While basic patents covering new products are incredibly important, complementing them with a suite of other secondary patents and regulatory exclusivities is a critical element of every life cycle management strategy for an important and commercially successful product. Plenty of cases over recent years demonstrate the powerful effect of a portfolio of patents consisting of dosing, formulation, second medical use, and other additional patents in protecting originator medicines from generic or biosimilar entry. Likewise, additional rights such as supplementary protection certificates (SPCs) and regulatory data exclusivity are critical tools for innovators in life cycle management. However, these additional protections are currently under the microscope in jurisdictions around the world, as governments increasingly seek to ensure that exclusivity periods are aligned with the investment required to develop innovative products, cracking down on perceived abusive practices and excessive exclusivity terms.

Further, the approaches to exclusivity may vary across different jurisdictions, as seen in recent cases considering the SPC manufacturing waiver notice provisions.
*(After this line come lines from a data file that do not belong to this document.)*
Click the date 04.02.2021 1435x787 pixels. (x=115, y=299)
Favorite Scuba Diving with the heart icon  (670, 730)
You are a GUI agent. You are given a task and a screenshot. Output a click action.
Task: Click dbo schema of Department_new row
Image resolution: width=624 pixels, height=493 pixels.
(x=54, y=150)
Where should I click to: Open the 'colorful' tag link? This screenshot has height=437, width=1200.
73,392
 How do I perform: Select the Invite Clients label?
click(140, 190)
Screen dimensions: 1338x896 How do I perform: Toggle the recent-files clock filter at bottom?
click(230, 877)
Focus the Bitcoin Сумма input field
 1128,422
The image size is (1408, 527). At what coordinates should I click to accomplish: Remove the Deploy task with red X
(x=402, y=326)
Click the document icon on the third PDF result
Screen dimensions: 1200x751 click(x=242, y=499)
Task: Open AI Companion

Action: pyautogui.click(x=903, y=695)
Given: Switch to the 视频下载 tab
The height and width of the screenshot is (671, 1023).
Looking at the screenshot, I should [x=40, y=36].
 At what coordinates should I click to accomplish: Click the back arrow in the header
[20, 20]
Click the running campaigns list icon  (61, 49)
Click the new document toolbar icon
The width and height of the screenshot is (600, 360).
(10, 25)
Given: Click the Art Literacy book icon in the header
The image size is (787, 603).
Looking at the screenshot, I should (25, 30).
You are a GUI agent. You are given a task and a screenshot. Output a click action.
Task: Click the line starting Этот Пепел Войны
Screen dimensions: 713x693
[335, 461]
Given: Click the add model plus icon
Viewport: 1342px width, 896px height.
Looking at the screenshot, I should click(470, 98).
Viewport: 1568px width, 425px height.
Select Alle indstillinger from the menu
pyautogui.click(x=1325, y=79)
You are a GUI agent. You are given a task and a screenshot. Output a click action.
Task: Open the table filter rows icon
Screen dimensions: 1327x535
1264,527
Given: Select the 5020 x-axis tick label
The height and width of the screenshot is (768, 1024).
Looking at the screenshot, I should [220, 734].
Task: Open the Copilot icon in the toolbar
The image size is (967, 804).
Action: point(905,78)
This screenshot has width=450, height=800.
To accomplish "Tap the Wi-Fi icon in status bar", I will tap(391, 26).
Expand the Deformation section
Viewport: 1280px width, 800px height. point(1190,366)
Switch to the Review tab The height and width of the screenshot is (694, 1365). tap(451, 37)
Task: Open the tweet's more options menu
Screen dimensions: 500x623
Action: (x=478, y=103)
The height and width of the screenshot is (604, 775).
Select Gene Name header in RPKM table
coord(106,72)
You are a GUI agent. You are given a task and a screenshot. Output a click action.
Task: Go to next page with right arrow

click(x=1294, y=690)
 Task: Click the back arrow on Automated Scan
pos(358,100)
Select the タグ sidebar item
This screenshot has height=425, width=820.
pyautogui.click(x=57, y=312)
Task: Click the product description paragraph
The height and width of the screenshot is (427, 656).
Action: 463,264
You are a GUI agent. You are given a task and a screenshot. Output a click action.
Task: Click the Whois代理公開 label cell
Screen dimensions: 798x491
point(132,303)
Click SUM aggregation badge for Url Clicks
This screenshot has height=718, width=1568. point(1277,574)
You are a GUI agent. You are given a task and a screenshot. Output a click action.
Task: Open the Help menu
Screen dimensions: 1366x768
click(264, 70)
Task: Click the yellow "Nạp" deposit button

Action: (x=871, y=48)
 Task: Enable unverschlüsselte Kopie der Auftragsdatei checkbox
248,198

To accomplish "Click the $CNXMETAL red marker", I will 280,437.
While German courts have interpreted the requirements strictly, a more pragmatic approach has been taken in the Netherlands and the UK. This highlights that while the commercial value of exclusivity extensions can be immense, it is essential to consider carefully the optimal strategy associated with each relevant region and market over the life cycle of the product.

Finally, we look forward to considering the impact of the new EU pharma package following agreement by the EU institutions towards the end of 2025 (with the final text still pending). As part of these changes, the period of regulatory data protection will change from the familiar “8+2(+1)” to an “8+1(+1)(+1)” formula. That is, innovative medicines will continue to benefit from the existing eight years of regulatory data protection, but the subsequent market exclusivity period is reduced from two years to one, with the possibility for up to two further one-year extensions if certain conditions are met. This has the objective of limiting the maximum 11-year exclusivity period to truly innovative products which address unmet medical needs. It should also be noted that these requirements, and their application deadlines, may be interpreted very strictly as seen by the EU General Court’s recent decision denying an exclusivity extension for Tecfidera. Other parts of the package include changes to orphan drug exclusivity for products treating rare diseases, expansion of the Bolar Exemption allowing generics and biosimilars to obtain reimbursement and pricing approval prior to expiry of patent exclusivity, and various measures to address medicine shortages and strengthen pharmaceutical supply chains.

Conclusion

Litigation in the pharmaceutical and life sciences industries is often highly complex and involves concurrent cross-border litigation in numerous jurisdictions. As the snapshot of issues provided by this brief overview illustrates, the law and practice in the combined area is constantly developing and continues to evolve, such that in navigating life sciences and pharmaceutical patent disputes it is essential to have up-to-date advice and information from experienced practitioners in the field. It is hoped that this Guide is helpful to readers in providing a high-level overview of some of the essential features of life sciences and pharmaceutical IP litigation across the range of contributing jurisdictions.